Real School System Example — Complete Middleware Setup
const mongoose = require('mongoose');
const studentSchema = new mongoose.Schema(
{
name: { type: String, required: true, trim: true },
email: { type: String, required: true, unique: true, lowercase: true },
grade: { type: String, enum: ["9th", "10th", "11th", "12th"] },
grades: [
{
subject: String,
score: Number,
semester: Number
}
],
averageScore: { type: Number, default: 0 },
deleted: { type: Boolean, default: false },
deletedAt: Date
},
{ timestamps: true }
);
// 1. Trim name automatically (in case trim option is missed elsewhere)

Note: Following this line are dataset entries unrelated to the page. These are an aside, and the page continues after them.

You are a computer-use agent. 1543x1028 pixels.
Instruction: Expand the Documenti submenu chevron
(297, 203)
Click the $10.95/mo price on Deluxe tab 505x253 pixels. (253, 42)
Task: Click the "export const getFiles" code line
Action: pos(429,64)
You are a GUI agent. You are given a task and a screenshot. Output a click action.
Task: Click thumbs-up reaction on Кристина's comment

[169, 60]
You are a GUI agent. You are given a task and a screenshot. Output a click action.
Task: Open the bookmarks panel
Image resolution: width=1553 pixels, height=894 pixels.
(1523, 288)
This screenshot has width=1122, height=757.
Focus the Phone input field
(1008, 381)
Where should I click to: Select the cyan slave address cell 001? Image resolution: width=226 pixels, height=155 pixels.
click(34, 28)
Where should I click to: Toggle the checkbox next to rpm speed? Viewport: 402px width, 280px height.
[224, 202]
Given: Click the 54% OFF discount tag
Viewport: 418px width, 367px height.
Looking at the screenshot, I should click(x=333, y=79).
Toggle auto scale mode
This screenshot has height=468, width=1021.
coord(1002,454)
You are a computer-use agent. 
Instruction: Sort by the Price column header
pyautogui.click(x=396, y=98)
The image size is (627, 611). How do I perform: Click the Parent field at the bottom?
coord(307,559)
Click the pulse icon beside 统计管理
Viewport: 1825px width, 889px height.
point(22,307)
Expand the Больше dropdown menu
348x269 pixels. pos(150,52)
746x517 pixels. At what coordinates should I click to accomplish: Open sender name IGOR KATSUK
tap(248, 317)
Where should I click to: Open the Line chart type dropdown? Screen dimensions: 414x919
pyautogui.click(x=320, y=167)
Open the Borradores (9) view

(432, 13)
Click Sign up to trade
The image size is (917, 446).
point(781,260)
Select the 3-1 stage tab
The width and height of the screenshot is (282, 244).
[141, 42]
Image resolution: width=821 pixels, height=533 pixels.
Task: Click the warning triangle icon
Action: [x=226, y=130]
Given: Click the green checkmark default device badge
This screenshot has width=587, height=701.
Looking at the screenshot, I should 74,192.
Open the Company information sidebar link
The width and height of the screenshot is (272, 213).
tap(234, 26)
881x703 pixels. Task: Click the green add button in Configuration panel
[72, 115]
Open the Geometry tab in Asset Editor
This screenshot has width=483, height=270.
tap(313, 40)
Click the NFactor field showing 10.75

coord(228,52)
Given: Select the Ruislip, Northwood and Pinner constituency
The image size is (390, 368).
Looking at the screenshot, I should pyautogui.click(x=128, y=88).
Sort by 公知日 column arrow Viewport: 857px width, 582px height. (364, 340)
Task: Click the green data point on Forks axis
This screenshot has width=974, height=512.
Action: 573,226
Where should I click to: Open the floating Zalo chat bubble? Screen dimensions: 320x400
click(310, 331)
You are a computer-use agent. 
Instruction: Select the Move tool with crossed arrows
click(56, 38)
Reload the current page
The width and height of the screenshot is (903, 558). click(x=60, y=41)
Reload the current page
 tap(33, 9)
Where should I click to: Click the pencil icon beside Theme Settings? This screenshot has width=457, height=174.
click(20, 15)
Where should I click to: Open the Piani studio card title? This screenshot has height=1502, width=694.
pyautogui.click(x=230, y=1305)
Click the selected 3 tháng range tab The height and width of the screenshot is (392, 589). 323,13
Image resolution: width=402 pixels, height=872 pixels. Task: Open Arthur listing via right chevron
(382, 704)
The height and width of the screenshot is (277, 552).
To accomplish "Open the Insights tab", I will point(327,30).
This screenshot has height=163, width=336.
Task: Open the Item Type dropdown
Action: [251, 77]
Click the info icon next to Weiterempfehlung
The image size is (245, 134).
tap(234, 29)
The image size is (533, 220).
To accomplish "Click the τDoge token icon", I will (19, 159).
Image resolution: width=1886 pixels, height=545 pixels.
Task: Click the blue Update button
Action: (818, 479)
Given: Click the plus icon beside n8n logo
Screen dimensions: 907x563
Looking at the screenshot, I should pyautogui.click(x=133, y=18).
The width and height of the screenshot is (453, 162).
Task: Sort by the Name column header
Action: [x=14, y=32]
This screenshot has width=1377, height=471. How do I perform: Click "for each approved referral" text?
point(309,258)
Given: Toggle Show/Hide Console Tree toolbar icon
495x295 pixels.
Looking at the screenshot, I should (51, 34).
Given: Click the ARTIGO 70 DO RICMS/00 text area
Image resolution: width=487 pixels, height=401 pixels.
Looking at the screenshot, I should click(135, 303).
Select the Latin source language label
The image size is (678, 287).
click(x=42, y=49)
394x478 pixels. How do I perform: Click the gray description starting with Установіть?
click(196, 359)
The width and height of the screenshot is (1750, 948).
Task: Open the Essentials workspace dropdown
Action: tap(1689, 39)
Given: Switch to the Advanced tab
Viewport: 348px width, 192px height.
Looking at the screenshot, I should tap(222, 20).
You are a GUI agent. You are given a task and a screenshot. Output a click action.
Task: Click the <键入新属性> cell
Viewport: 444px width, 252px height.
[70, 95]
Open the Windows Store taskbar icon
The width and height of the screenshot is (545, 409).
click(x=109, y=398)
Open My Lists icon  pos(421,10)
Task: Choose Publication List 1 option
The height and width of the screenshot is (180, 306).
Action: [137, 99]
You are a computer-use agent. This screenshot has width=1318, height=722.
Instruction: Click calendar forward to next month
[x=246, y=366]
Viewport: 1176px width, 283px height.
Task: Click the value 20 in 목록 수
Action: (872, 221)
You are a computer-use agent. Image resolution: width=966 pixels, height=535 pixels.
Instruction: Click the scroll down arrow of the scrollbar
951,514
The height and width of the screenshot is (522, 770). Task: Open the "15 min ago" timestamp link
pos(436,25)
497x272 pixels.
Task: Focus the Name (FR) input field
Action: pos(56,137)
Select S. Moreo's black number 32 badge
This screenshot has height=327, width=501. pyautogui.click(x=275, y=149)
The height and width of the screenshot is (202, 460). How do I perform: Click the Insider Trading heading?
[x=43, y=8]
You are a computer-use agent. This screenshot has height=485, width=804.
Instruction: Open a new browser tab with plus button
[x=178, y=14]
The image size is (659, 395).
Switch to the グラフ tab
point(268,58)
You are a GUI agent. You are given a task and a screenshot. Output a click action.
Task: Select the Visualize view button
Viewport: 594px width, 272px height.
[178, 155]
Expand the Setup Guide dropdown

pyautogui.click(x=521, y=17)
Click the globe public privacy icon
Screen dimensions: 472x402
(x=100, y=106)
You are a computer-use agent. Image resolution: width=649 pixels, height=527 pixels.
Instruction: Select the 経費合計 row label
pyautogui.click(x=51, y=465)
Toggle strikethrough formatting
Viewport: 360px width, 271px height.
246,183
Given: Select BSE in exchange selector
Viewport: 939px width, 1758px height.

studentSchema.pre('save', function (next) {
if (this.isModified('name')) {
this.name = this.name.trim();
}
next();
});
// 2. Recalculate average score whenever grades change
studentSchema.pre('save', function (next) {
if (this.isModified('grades')) {
if (this.grades.length === 0) {
this.averageScore = 0;
} else {
const total = this.grades.reduce((sum, g) => sum + g.score, 0);
this.averageScore = Math.round((total / this.grades.length) * 10) / 10;
}
}
next();
});
// 3. Log every new student creation
studentSchema.post('save', function (doc) {
if (doc.isNew) {
console.log(`New student enrolled: ${doc.name}`);
}
});
// 4. Exclude soft-deleted students from all find queries
studentSchema.pre(/^find/, function (next) {
this.where({ deleted: { $ne: true } });
next();
});
// 5. Soft delete instead of hard delete
studentSchema.pre('deleteOne', { document: true, query: false }, async function (next) {
// Convert deleteOne on a document into a soft delete
this.deleted = true;
this.deletedAt = new Date();
await this.save();
next(new Error('Use soft delete instead')); // prevent actual deletion
});
module.exports = mongoose.model('Student', studentSchema);Quick Reference
| Hook | Type | this refers to | Common use |
|---|---|---|---|
pre('save') | Document | The document | Hash passwords, calculate fields, format data |
post('save') | Document | The saved document | Logging, sending notifications |
pre('find') / pre(/^find/) | Query | The query | Add default filters (soft delete) |
post('find') | Query | The results array | Logging, transforming results |
pre('findOneAndUpdate') | Query | The query | Auto-set updatedAt, validation |
pre('deleteOne') | Document or Query | Depends on options | Soft delete, cleanup |
Start with pre('save') for document-level logic and pre(/^find/) for query-level defaults like soft delete filters — these two cover the majority of real-world middleware needs. Add other hooks only when you have a specific need. Too much middleware scattered across schemas can make code hard to follow — keep each hook focused on one clear responsibility.